11.02.2021: Allgemeinverfügung für nächtliche Ausgangsbeschränkungen

Informationen zum allgemeinen Ausbruchsgeschehen im Landkreis –

Kreisimpfzentrum startet am Wochenende mit den Zweitimpfungen

Allgemeinverfügung für nächtliche Ausgangsbeschränkungen:

Das Landratsamt Hohenlohekreis hat am heutigen Donnerstag (11. Februar 2021) eine Allgemeinverfügung zur Umsetzung regionaler Ausgangsbeschränkungen zur Bekämpfung der Coronavirus-Pandemie erlassen. Demnach ist der Aufenthalt außerhalb der Wohnung oder sonstigen Unterkunft in der Zeit von 21 Uhr bis 5 Uhr des Folgetags nur beim Vorliegen triftiger Gründe gestattet. Diese sind beispielsweise die Ausübung beruflicher und dienstlicher Tätigkeiten sowie die Inanspruchnahme medizinischer, pflegerischer und therapeutischer Leistungen. Die genaue Aufzählung der triftigen Gründe findet sich im vollständigen Text der Allgemeinverfügung unter www.hohenlohekreis.de unter „Aktuelles“ – „Öffentliche Bekanntmachungen“.

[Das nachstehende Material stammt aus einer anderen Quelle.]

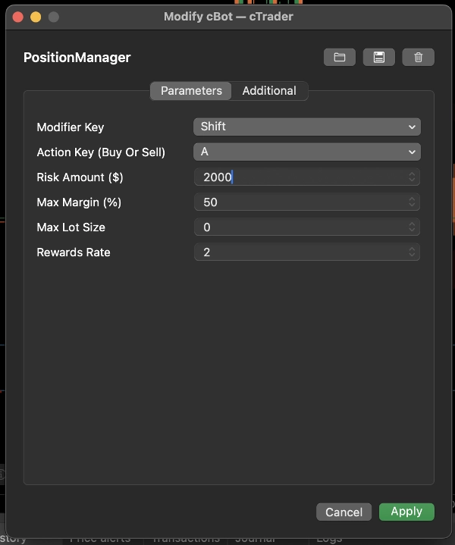Viewport: 455px width, 545px height.
Task: Expand the Action Key dropdown
Action: (306, 152)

Diese Allgemeinverfügung tritt ab dem 12. Februar 2021 in Kraft und ist befristet bis zum 23. Februar 2021, 05:00 Uhr. Sie wird unabhängig davon aufgehoben, sobald die Sieben-Tages-Inzidenz von 50, bezogen auf den Hohenlohekreis, an mindestens drei aufeinanderfolgenden Tagen unterschritten wurde.

Landrat Dr. Matthias Neth erklärt dazu: „Gerade wir im Hohenlohekreis konnten in den vergangenen Tagen und Wochen sehen, wie dynamisch das Infektionsgeschehen sein kann. Wir hatten eine kurze Zeit mit einem sehr niedrigen Inzidenzwert, nun liegen wir wieder weit entfernt von einem Wert, der eine Lockerung der Maßnahmen rechtfertigen würde. Wir haben inzwischen unterschiedliche Infektionsquellen, sodass ein diffuses und über größere Teile des Landkreises verstreutes Infektionsgeschehen vorliegt. Zudem ist die weit ansteckendere Virusvariante B.1.1.7 gleich mehrfach im Landkreis nachgewiesen.“

Ausbruchsgeschehen im Kreis:

Bei dem bekannten Ausbruchsgeschehen in einem Hohenloher Unternehmen ist die Zahl der positiv bestätigten Fälle, die dem Hohenlohekreis zuzuordnen sind, um 12 auf 83 gestiegen. Darin enthalten sind auch bereits die Fälle, die aus Kontaktpersonen resultieren. Außerdem sind in diesem Zusammenhang mittlerweile 16 Fälle der Virusvariante B.1.1.7 durch das Labor des Landesgesundheitsamtes bestätigt worden.

Im Fall der Kinderbetreuungseinrichtung im Raum Öhringen sind insgesamt sechs Fälle der britischen Virusvariante nachgewiesen.

Betrieb Kreisimpfzentrum:

Das Kreisimpfzentrum (KIZ) Öhringen geht an diesem Wochenende erneut in Betrieb. Zwischen Freitag, 12 Uhr, und Sonntag, 18.30 Uhr, sind rund 1.000 Impfungen geplant, darunter auch die ersten Zweitimpfungen. Die Impflinge werden gebeten, sich erst kurz vor dem Termin im KIZ einzufinden, insbesondere um längere Wartezeiten in der Kälte zu vermeiden. „Die Erfahrungen der ersten Wochenenden hat gezeigt, dass es kaum zu nennenswerten Verzögerungen oder Wartezeiten während des Betriebes kommt“, erklärt KIZ-Leiter Mike Weise.